### To do
Retype the lines below exactly, but only those from the line that has "Task: Open more" through the line that has "Instruction: Open login.js". Omit every picture.

### Excerpted records
--*--
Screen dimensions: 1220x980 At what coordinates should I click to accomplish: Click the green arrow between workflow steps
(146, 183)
--*--
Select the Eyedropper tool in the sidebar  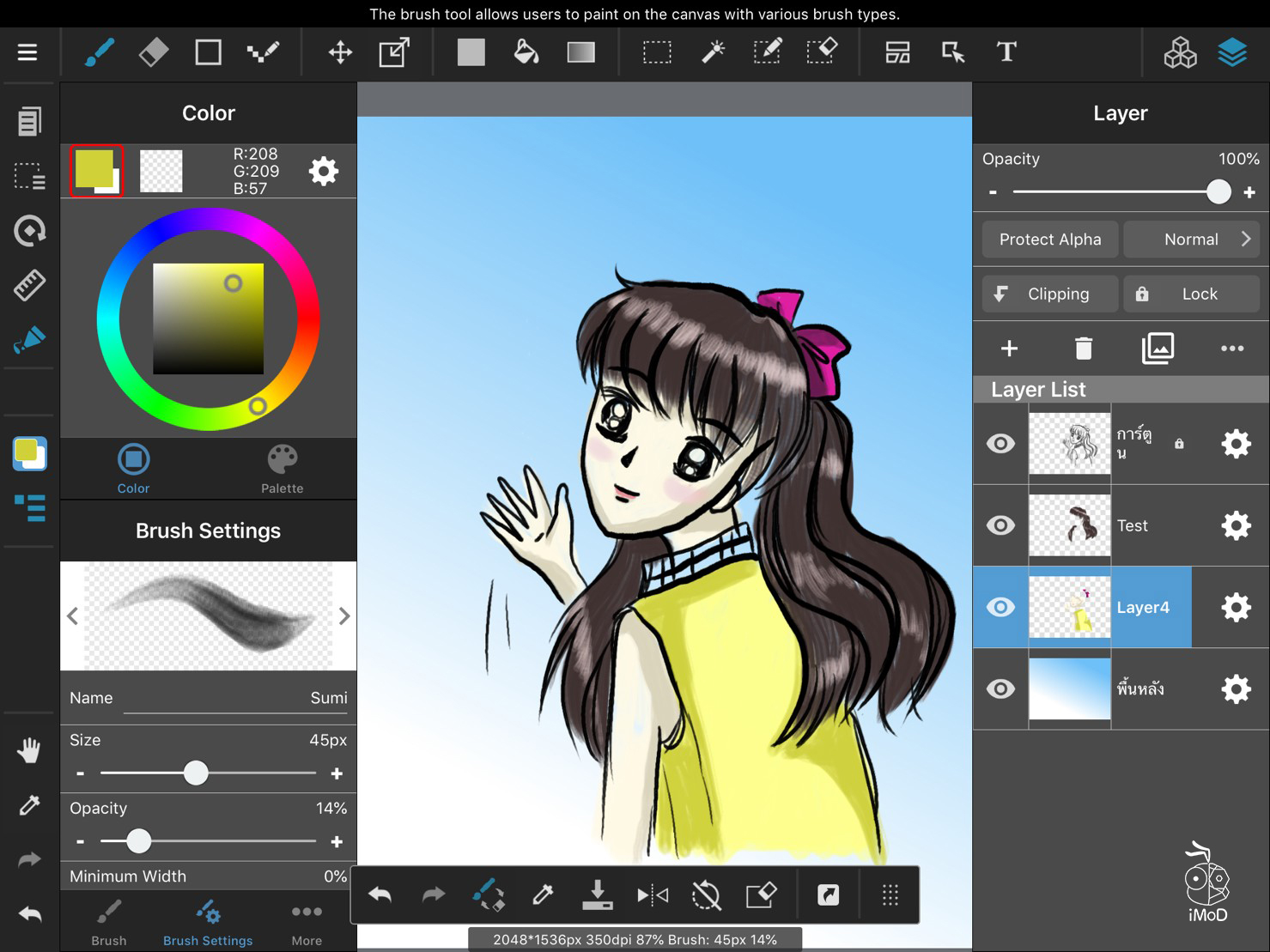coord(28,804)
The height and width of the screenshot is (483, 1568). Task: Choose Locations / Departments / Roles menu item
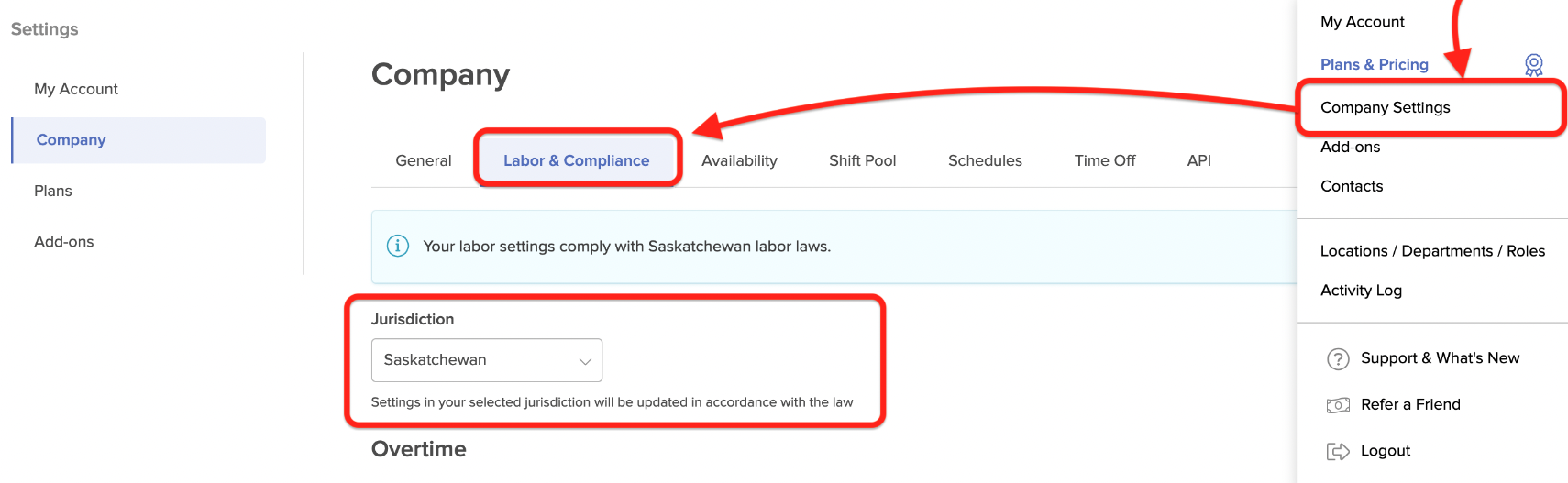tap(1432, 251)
--*--
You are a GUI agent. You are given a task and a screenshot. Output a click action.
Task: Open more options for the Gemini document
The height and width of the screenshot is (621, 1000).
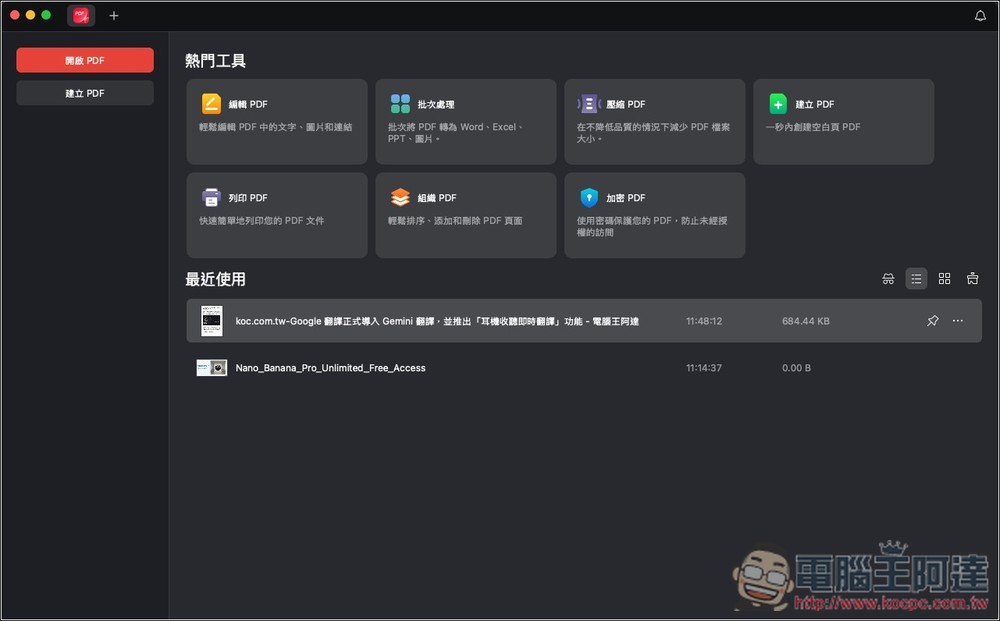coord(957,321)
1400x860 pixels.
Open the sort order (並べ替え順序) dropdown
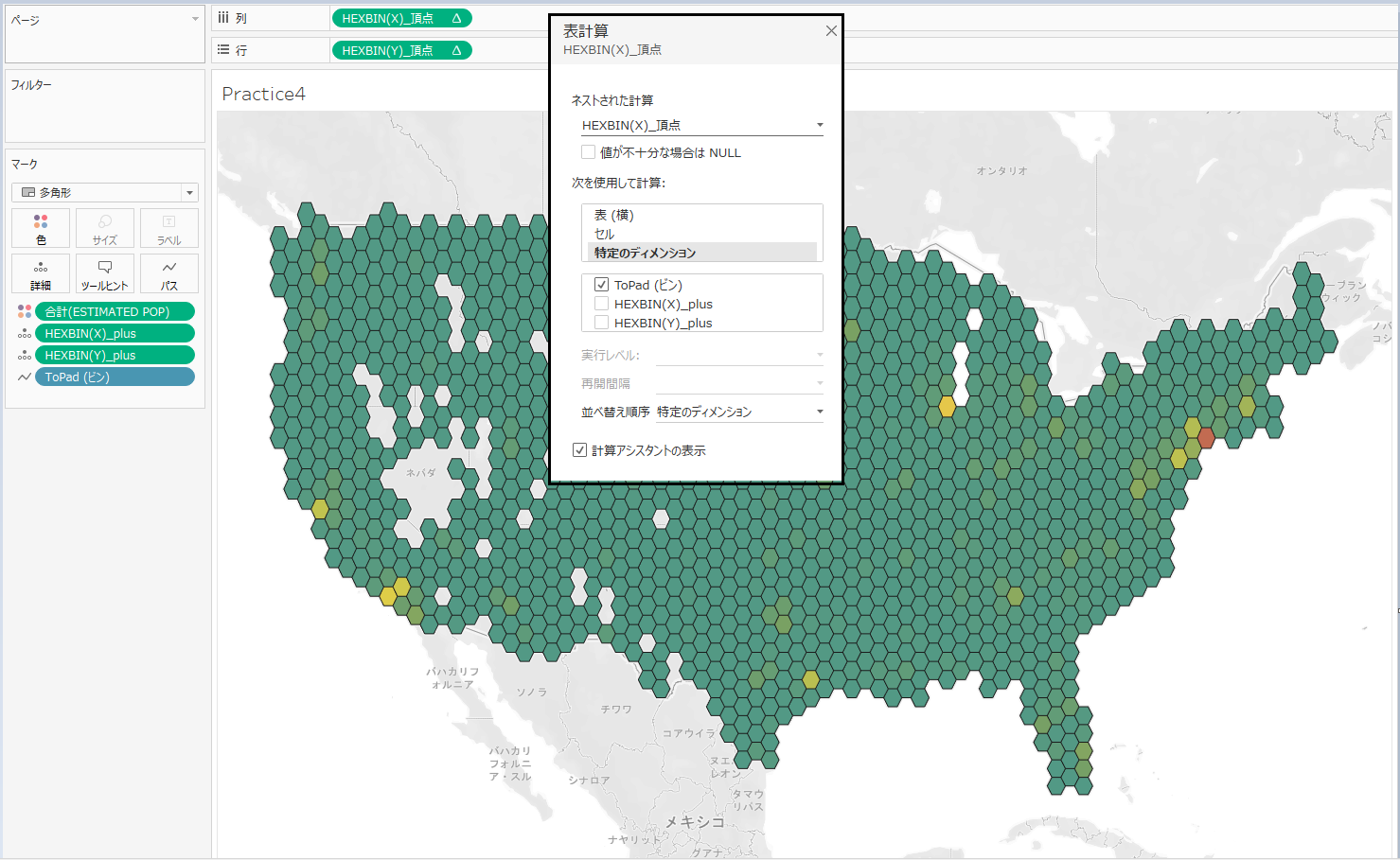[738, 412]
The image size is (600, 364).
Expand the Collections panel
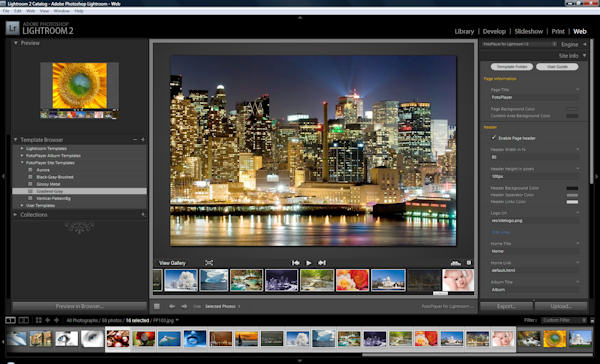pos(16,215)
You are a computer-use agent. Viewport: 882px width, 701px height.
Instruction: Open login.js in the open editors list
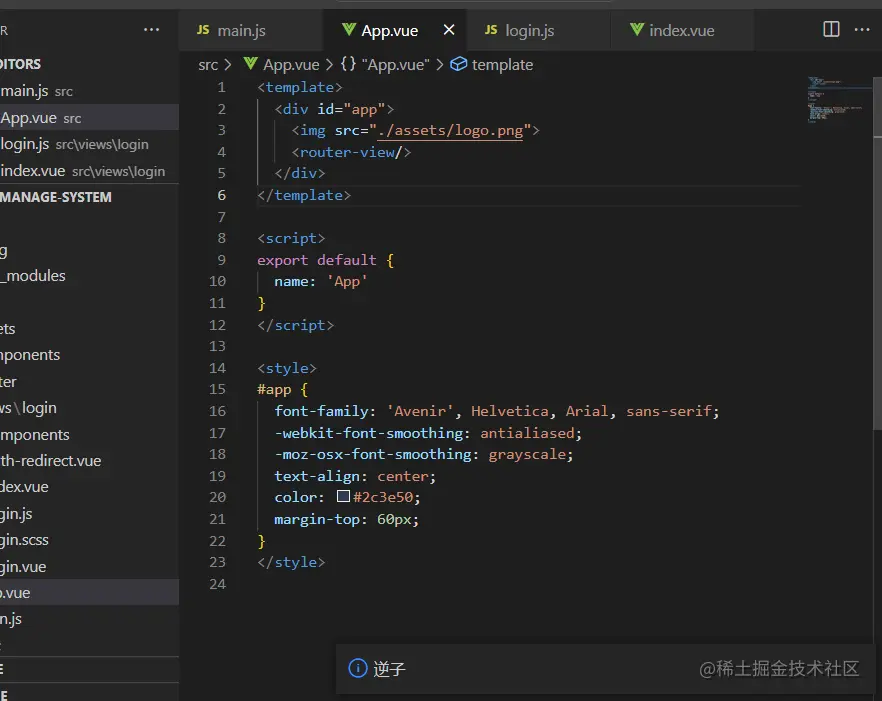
--*--
### Response area
Task: Open more options for the Gemini document
The height and width of the screenshot is (621, 1000).
coord(957,321)
1400x860 pixels.
Open the sort order (並べ替え順序) dropdown
[738, 412]
The image size is (600, 364).
Expand the Collections panel
pos(16,215)
You are a computer-use agent. Viewport: 882px width, 701px height.
Instruction: Open login.js in the open editors list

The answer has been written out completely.